- **REQUIRED WORK**:
Please print every record below exactly as it appears.

- **RECORDS SHOWN**:
★ ★ ★
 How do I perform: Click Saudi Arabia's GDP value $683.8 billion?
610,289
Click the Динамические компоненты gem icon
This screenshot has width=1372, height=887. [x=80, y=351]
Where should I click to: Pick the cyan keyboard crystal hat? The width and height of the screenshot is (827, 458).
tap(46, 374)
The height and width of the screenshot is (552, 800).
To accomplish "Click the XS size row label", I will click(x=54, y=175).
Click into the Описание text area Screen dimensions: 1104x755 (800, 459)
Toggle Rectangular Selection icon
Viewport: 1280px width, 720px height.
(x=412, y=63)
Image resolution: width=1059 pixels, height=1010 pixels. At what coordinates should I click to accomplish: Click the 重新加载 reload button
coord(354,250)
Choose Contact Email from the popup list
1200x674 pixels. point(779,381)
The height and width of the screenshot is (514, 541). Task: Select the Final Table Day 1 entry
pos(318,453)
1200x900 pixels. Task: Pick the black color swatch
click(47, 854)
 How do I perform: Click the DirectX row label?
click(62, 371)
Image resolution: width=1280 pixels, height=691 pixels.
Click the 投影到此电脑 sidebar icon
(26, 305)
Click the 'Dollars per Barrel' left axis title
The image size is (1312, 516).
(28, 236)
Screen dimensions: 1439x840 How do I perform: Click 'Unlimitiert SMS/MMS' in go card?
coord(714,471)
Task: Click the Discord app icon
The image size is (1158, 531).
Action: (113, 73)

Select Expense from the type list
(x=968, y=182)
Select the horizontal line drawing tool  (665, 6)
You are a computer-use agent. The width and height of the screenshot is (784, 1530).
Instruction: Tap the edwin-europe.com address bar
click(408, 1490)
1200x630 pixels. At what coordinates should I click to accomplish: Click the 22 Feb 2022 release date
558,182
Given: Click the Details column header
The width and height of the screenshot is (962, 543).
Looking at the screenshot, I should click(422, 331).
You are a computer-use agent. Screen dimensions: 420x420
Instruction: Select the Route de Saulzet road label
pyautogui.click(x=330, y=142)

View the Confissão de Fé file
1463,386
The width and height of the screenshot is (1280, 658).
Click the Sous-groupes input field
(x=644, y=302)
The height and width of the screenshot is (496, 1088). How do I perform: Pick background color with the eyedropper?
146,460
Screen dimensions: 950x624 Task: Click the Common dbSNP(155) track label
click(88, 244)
★ ★ ★
- **EXERCISE SOLUTION**:
 How do I perform: Click Saudi Arabia's GDP value $683.8 billion?
610,289
Click the Динамические компоненты gem icon
This screenshot has width=1372, height=887. [x=80, y=351]
Where should I click to: Pick the cyan keyboard crystal hat? The width and height of the screenshot is (827, 458).
tap(46, 374)
The height and width of the screenshot is (552, 800).
To accomplish "Click the XS size row label", I will click(x=54, y=175).
Click into the Описание text area Screen dimensions: 1104x755 (800, 459)
Toggle Rectangular Selection icon
Viewport: 1280px width, 720px height.
(x=412, y=63)
Image resolution: width=1059 pixels, height=1010 pixels. At what coordinates should I click to accomplish: Click the 重新加载 reload button
coord(354,250)
Choose Contact Email from the popup list
1200x674 pixels. point(779,381)
The height and width of the screenshot is (514, 541). Task: Select the Final Table Day 1 entry
pos(318,453)
1200x900 pixels. Task: Pick the black color swatch
click(47, 854)
 How do I perform: Click the DirectX row label?
click(62, 371)
Image resolution: width=1280 pixels, height=691 pixels.
Click the 投影到此电脑 sidebar icon
(26, 305)
Click the 'Dollars per Barrel' left axis title
The image size is (1312, 516).
(28, 236)
Screen dimensions: 1439x840 How do I perform: Click 'Unlimitiert SMS/MMS' in go card?
coord(714,471)
Task: Click the Discord app icon
The image size is (1158, 531).
Action: (113, 73)

Select Expense from the type list
(x=968, y=182)
Select the horizontal line drawing tool  (665, 6)
You are a computer-use agent. The width and height of the screenshot is (784, 1530).
Instruction: Tap the edwin-europe.com address bar
click(408, 1490)
1200x630 pixels. At what coordinates should I click to accomplish: Click the 22 Feb 2022 release date
558,182
Given: Click the Details column header
The width and height of the screenshot is (962, 543).
Looking at the screenshot, I should click(422, 331).
You are a computer-use agent. Screen dimensions: 420x420
Instruction: Select the Route de Saulzet road label
pyautogui.click(x=330, y=142)

View the Confissão de Fé file
1463,386
The width and height of the screenshot is (1280, 658).
Click the Sous-groupes input field
(x=644, y=302)
The height and width of the screenshot is (496, 1088). How do I perform: Pick background color with the eyedropper?
146,460
Screen dimensions: 950x624 Task: Click the Common dbSNP(155) track label
click(88, 244)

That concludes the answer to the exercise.